You are not as blind and deeply in denial as the Bush administration, but you are still a long way from recognising the extent, magnitude and urgency of the threat we are facing. There are some good reasons why, and it is important to understand them.

 

It is very difficult - in fact, bordering on the impossible - to have an objective view of our situation, because from birth we are completely submerged in it and cannot help taking most things for granted. We are programmed and conditioned to see what we are familiar with, used to, and often dependent on, as being perfectly "normal" and thus okay, or at least, not too bad. 

 

The "insanities of normality" are very difficult to see because of their pervasiveness, our familiarity with and dependency on them. Most people are no more able to recognise them than they are able to sense the speed and motions of our planet through space (spinning on its axis, orbiting the Sun, revolving around the centre of the Milky Way and flying away from most of the other galaxies in the universe).
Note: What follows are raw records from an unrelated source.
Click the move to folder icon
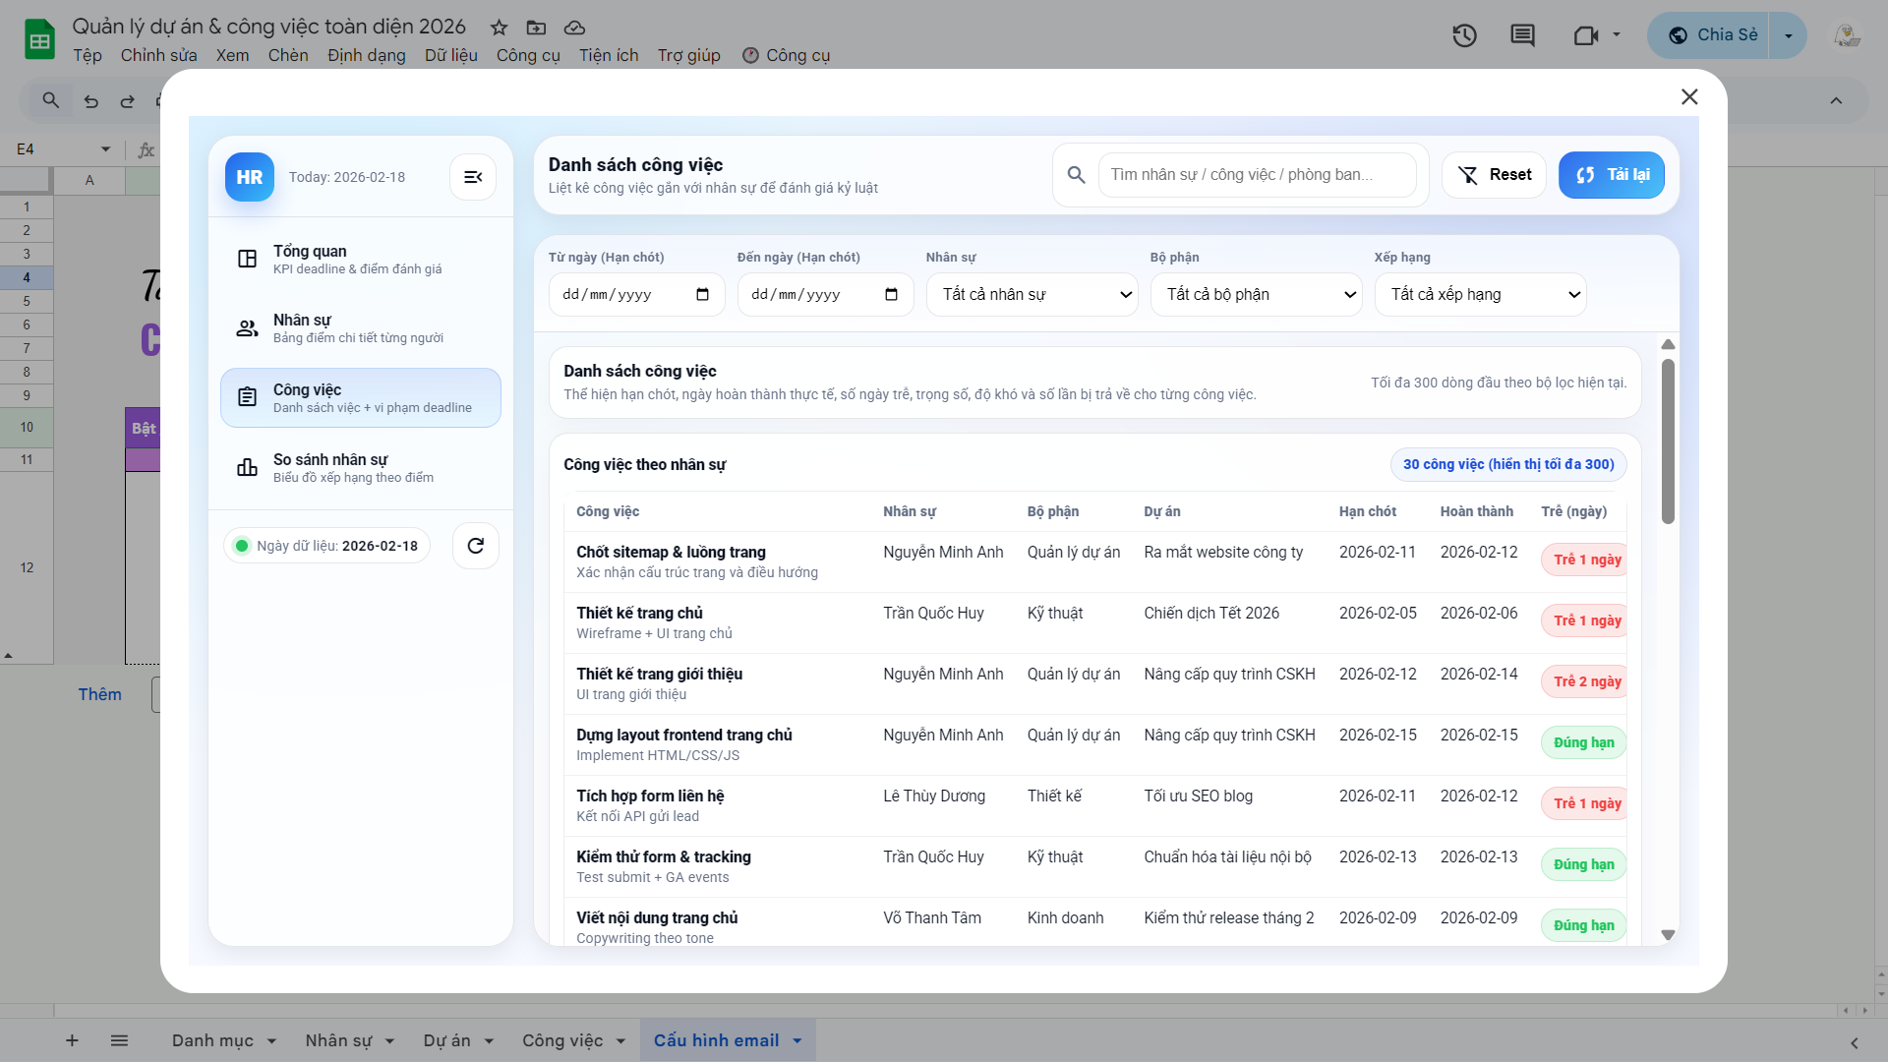This screenshot has height=1062, width=1888. tap(536, 28)
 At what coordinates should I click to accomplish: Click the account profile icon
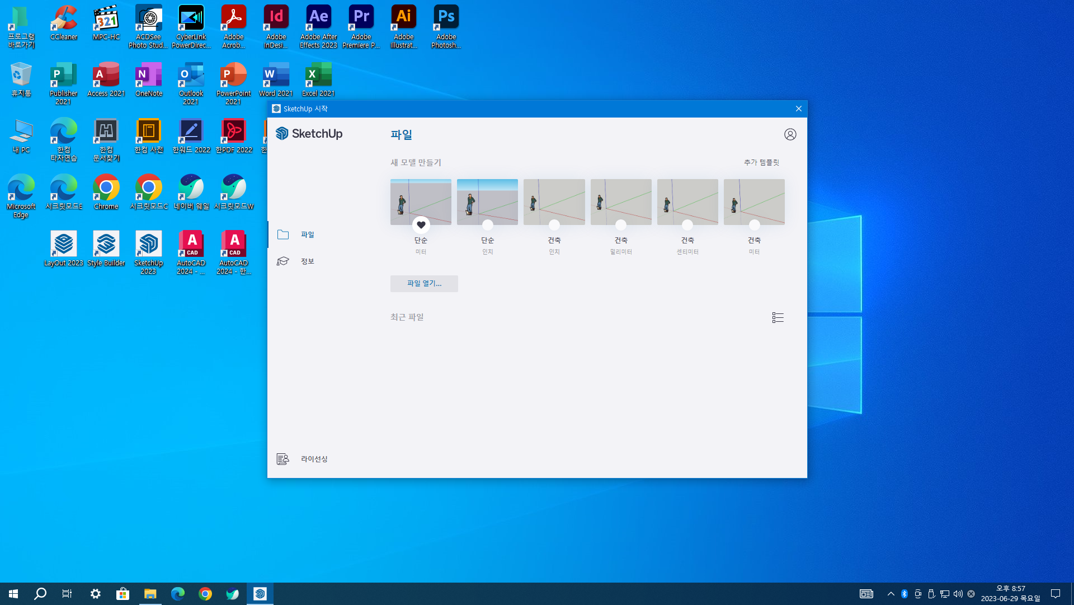click(x=790, y=134)
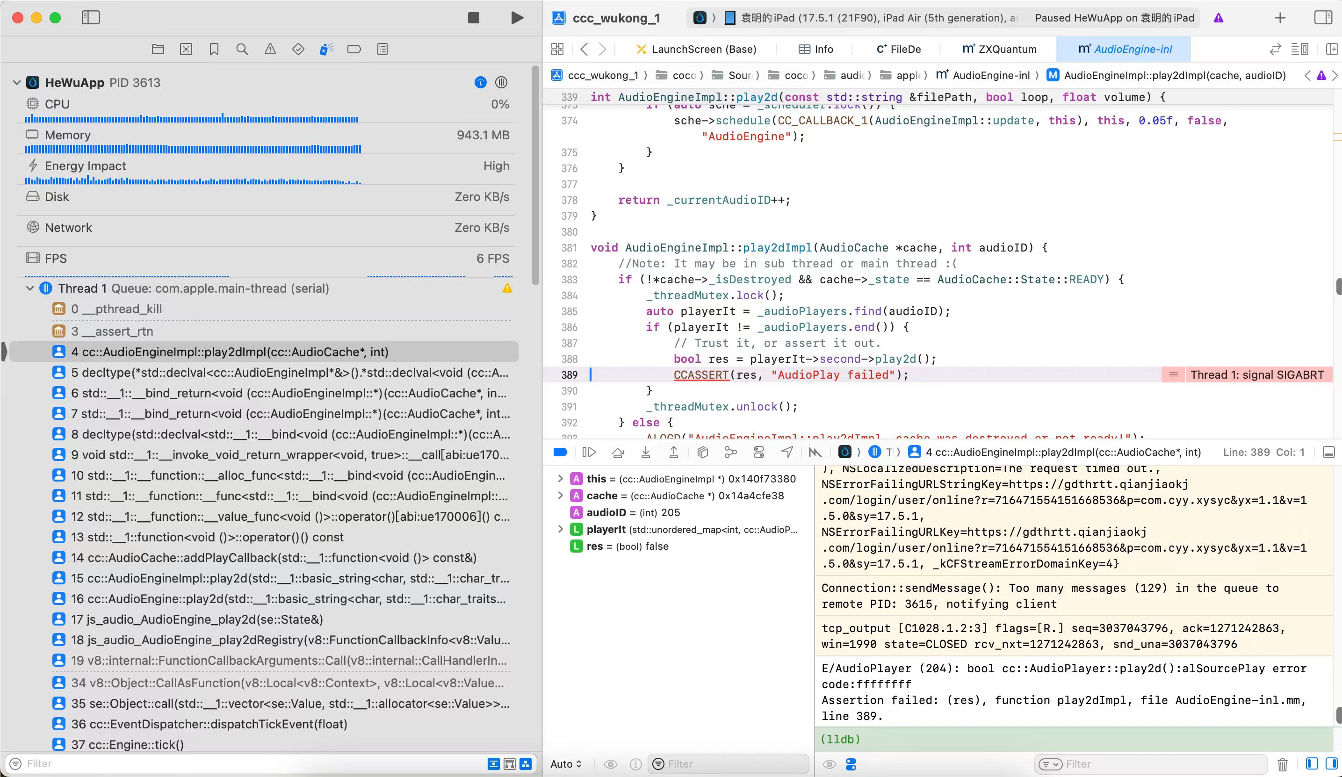Expand the cache variable row
The height and width of the screenshot is (777, 1342).
coord(560,495)
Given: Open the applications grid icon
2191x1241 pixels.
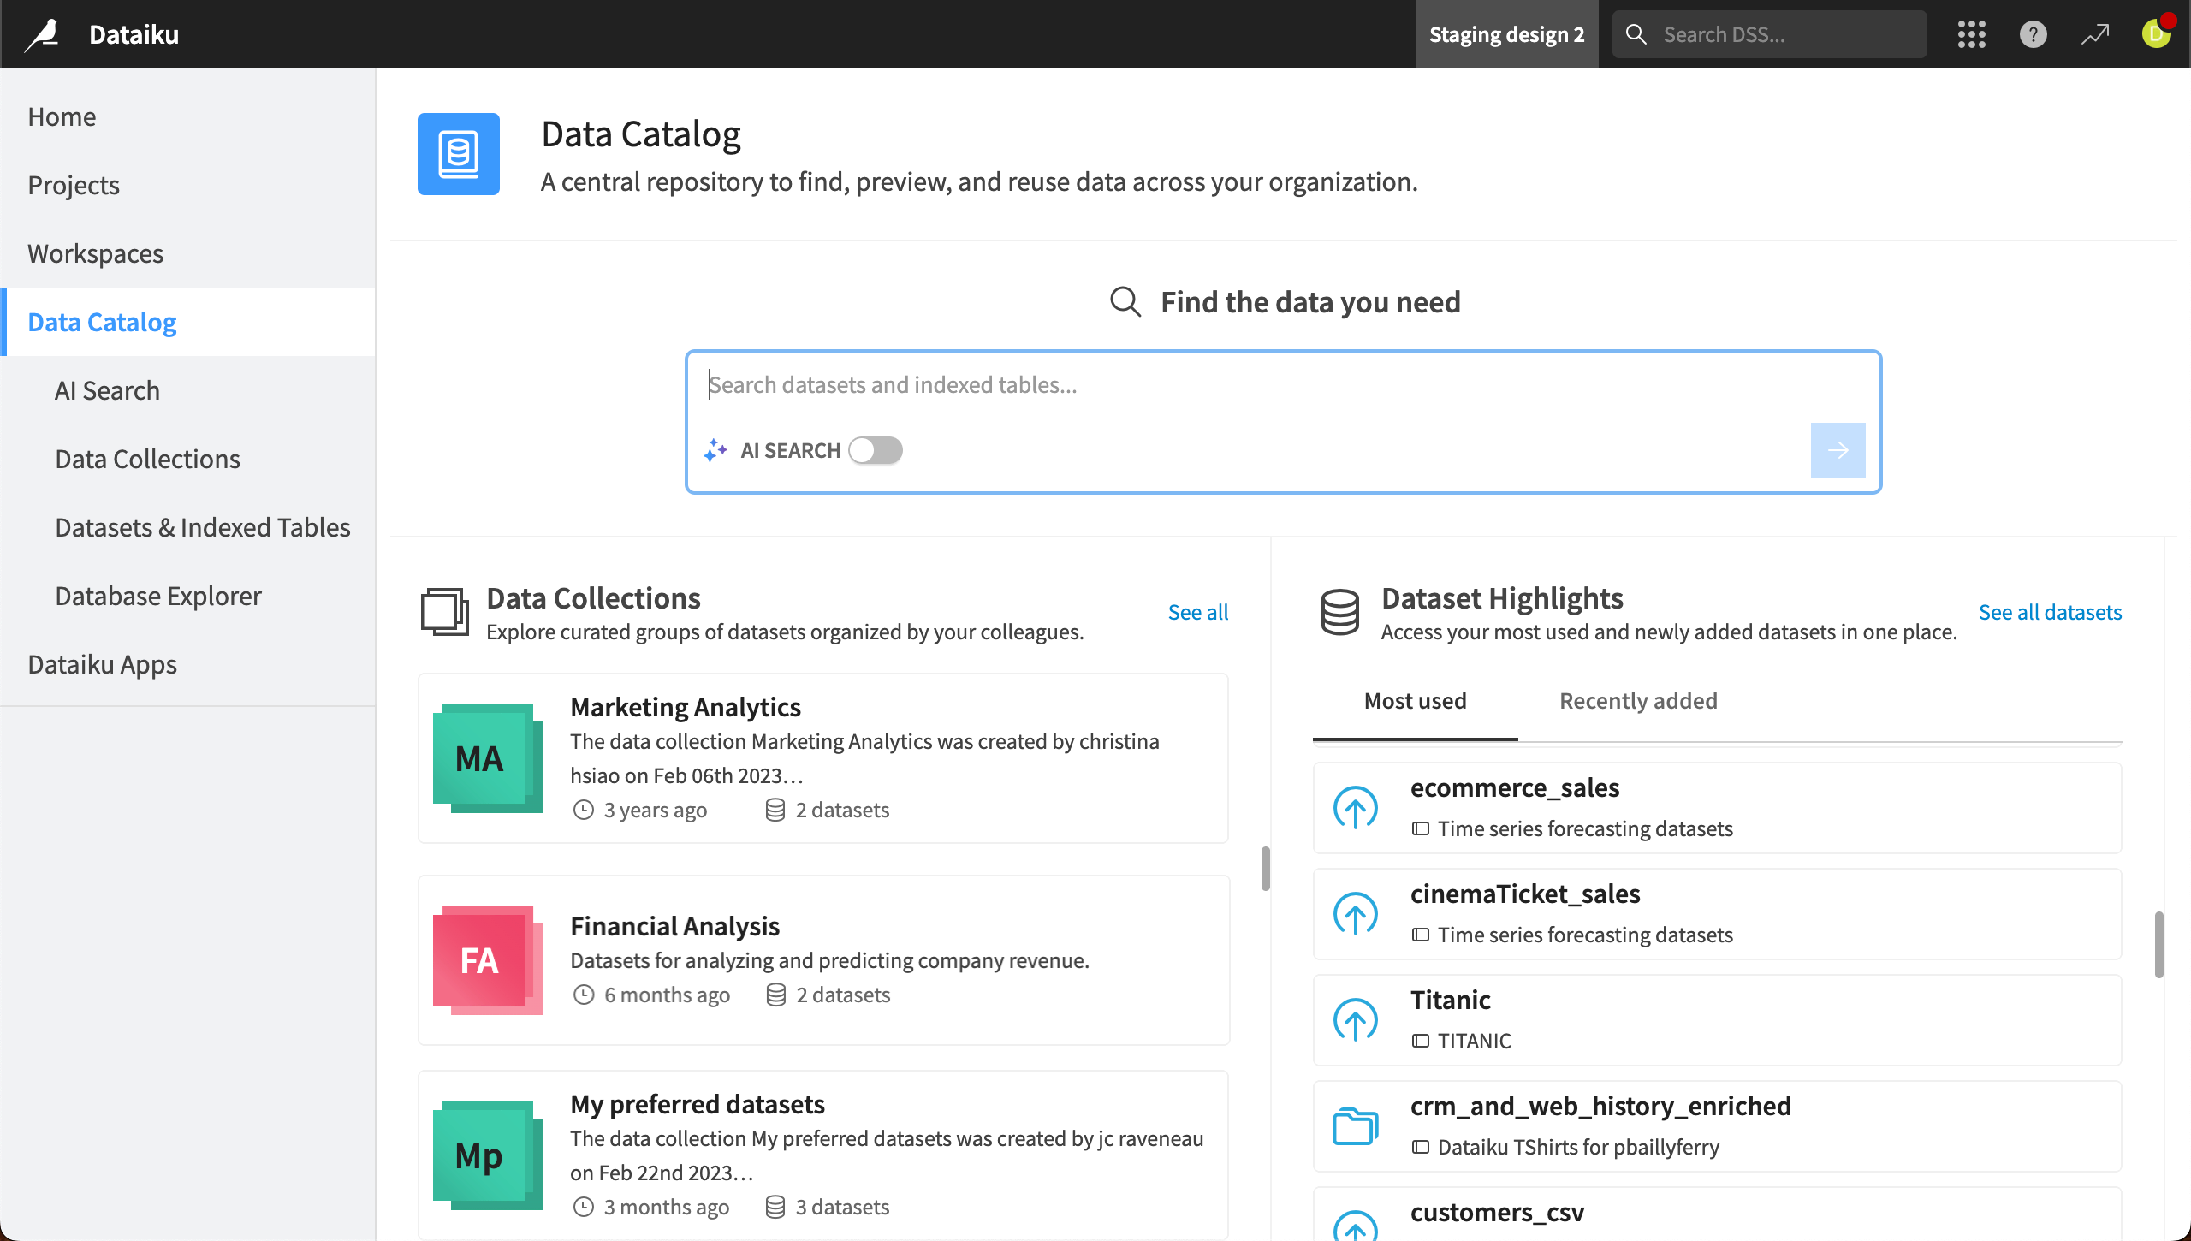Looking at the screenshot, I should [x=1971, y=34].
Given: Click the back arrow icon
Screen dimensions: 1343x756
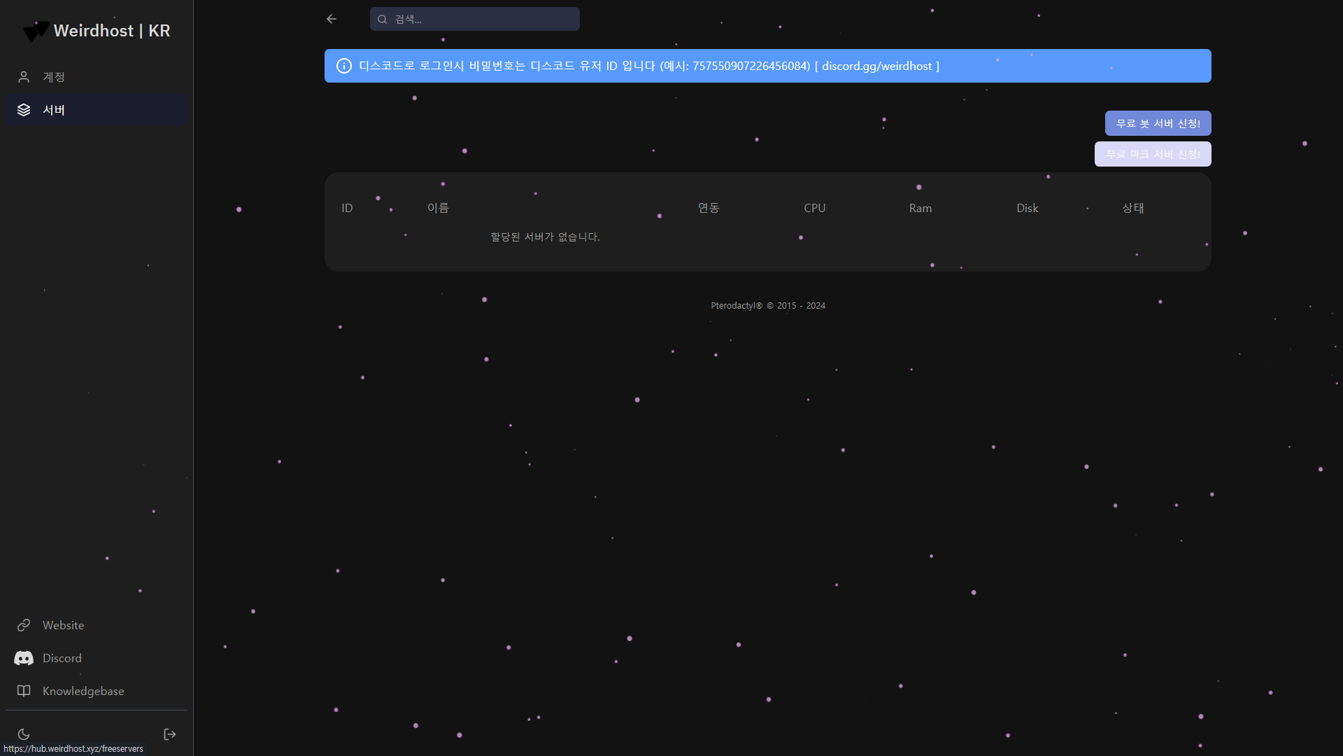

It takes exceptional, gifted minds to do so.

 

I'm one of them - so pay attention!

 

We are in a very real sense "addicted" to our growth-dependent economy and the grossly materialistic lifestyles it engenders. It is like a drug that was administered to us in the womb and in our mothers' milk, and is what we were weaned on. We don't know any different than being dependent on it, and thus cannot see that we are (or if we do, in a moment of heightened awareness, are scared to death and quickly stick our heads back in the sand). To distract ourselves, satisfy our cravings, and maintain our non-sustainable (and thus doomed) economy and lifestyles, we are quite literally "plundering" our planet, Spaceship Earth.

 

No wonder we are in denial. Can you even begin to imagine what the consequences would be (must be, if we don't want our own children or grandchildren to curse us for destroying the basis of their future survival and prosperity) if we came out of it? It would mean questioning the very foundations of the economy and way of life we are so familiar with and so dependent on.

 

The mind-boggling developments of the past few centuries, notwithstanding all the blessings they have brought, are placing a non-sustainable drain and strain on our planet's finite resources and carrying capacity, propelling us at an "exponential" rate towards global catastrophe; and we are rapidly running out of time to make the radical (and I mean radical) changes necessary to avert it.

 

Thus far, my emails to you have all gone unheeded . . . .

 

I don't want the bitter satisfaction of one day being able to say, "I told you so", or "I warned you". Nor do I want you accusing me of failing to make my insights plausible enough. I'm doing my best! I want the satisfaction of getting through to you and of knowing that in so doing I helped, in my small way, to steer our civilisation away from catastrophe and towards a future for which coming generations will thank rather than curse us.